You can watch the whole 45 minute thing…:

…or you can check out the actual charts Hasset references

And they make some good reading.    If perception is reality, then the perception of the economy in reality took a bit of a jump around the time you-know-who got elected:

 

31 thoughts on “Like The Obama Economy, Only Much, Much Better

  1. Presidents have little to do with driving the economy, although this one is giving it his best shot with tariffs and his mouth.

  2. Apparently Emery believes that we can have the worst president that can be imagined, bad in trade, bad in spending, with completely misplaced priorities, alienate our trade partners, be a global laughing stock, and top of that be an evil, incompetent, self-dealing mad man in thrall to our nation’s enemies, and yet the American economy can still thrive.
    Emery and reason parted company long, long ago.

  3. It’s amazing that people who have resources to invest in growing the economy have faith that they’ll get to keep what they earn stop trying to find ways to hide them and start finding ways to grow.

  4. Presidents have little to do with driving the economy, although this one is giving it his best shot with tariffs and his mouth.

    Apparently Emery is ignorant as to the effects regulations have on business activity. And he apparently doesn’t understand that Presidents have some impact on what regulations and policies are passed by the Congress, depending on whether he signs the laws or not, how he enforces the policies and formulates regulations, etc.

    But other than those minor details, Emery understands things.

  5. The Trump budget is also a massive debt run up.

    Trump: “Millions in tax cuts for me, no 2% raise for you.
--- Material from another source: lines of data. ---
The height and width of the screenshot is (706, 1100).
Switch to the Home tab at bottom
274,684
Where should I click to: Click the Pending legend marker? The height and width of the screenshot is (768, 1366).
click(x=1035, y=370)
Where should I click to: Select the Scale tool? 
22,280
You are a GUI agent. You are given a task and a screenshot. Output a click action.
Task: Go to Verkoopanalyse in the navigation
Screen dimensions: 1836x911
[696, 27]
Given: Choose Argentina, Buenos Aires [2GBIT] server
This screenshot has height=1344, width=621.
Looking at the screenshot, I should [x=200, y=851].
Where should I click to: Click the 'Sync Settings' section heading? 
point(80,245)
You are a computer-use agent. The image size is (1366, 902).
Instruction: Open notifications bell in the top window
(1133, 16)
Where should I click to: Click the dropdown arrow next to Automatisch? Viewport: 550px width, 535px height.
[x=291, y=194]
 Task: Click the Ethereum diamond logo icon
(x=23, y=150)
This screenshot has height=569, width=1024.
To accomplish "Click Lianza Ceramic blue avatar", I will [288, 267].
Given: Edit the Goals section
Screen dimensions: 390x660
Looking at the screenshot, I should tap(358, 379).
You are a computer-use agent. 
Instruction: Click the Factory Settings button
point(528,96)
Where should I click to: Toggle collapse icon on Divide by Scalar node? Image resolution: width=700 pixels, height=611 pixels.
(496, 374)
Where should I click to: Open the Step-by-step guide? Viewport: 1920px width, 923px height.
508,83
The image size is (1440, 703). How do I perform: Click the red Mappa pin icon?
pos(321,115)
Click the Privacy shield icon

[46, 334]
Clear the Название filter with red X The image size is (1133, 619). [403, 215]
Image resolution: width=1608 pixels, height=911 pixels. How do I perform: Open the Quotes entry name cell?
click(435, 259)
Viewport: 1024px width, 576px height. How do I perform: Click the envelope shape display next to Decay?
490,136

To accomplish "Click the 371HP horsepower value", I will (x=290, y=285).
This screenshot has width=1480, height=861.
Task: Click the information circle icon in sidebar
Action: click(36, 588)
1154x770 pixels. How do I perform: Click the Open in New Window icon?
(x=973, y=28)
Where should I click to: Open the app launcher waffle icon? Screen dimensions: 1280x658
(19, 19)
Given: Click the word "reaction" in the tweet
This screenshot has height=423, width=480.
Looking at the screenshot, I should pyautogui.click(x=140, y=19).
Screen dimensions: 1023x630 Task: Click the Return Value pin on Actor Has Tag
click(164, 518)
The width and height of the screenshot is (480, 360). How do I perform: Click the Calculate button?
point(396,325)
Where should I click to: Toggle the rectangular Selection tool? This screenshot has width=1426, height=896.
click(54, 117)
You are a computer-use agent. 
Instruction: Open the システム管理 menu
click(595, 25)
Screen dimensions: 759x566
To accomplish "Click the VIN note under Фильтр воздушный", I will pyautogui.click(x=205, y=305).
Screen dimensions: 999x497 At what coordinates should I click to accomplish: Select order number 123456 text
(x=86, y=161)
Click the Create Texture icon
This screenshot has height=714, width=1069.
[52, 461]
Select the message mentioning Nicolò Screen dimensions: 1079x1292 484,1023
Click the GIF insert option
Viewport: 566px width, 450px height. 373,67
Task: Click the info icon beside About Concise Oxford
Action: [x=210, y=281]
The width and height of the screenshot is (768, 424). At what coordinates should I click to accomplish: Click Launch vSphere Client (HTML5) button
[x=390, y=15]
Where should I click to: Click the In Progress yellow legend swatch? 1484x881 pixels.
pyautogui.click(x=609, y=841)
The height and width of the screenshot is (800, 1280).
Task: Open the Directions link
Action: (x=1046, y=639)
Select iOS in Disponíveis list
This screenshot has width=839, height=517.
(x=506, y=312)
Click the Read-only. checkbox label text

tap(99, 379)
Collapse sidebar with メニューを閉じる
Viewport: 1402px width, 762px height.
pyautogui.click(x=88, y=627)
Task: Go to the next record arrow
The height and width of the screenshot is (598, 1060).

Budget deficits, you know.”

    Those tax cuts for the rich aren’t going to pay for themselves.

  6. Yup, Emery, continue the Trump trend for another ten years, and the deficits, assuming CBO projections, will be almost as high as they were under Obama in his first term. At least until you do the numbers as percentage of GDP and scale for inflation, of course, in which case you’d need a few more years with (most likely) pessimistic economic and revenue projections.

    Oh, that wasn’t the comparison you were fishing for? Sorry.

  7. Woolly: There is an angry ignorance in your comment that is not pleasant.

    BB: Thanks to extremely loose monetary policy, the past decade has been one of the best ever, at least for the wealthy and well connected (who ultimately steer politics for better and worse).

    Only those without assets and reliant on wage income have suffered. Today’s social and political unrest simply reflects the growing awareness of this and the desire for fundamental reform. The real issues weren’t addressed, so we’re seeing all sorts of alternatives from across the political spectrum — this will continue until the average person feels secure economically and can see that the system is working for everyone, not just the asset rich.

  8. Don’t take it personal, Emery.
    When I realize that my model of the world is not accurate, I change the model, I don’t assume that any time now the old model will start working & this will all be remembered as just a bad dream.

  9. Woolly: There is an angry ignorance in your comment that is not pleasant.

    If that isnt that pot calling the kettle black… sheesh

  10. Surely you can come up with better material — report to your Supervisor!

    It’s a new day in America. Trolls can do stuff now — heck, they can be elected President!

  11. Poverty did not cause today’s social and political unrest. Greed caused it, and continues to animate the socialists.

    Radix malorum est cupiditas.

  12. As in detective stories, “follow the money” is a useful guideline. Whatever financial companies say, they get richer and others get poorer. If all the commenters on various platforms who vent over Trump, populism, globalism, etc directed more of their ire at those responsible for destroying the trust of people in honest institutions, banks and government, perhaps a better system could be built. And perhaps they would understand why a lot of people are so angry that their own futures are blighted that they choose to believe simplistic solutions: no other solution has been offered.  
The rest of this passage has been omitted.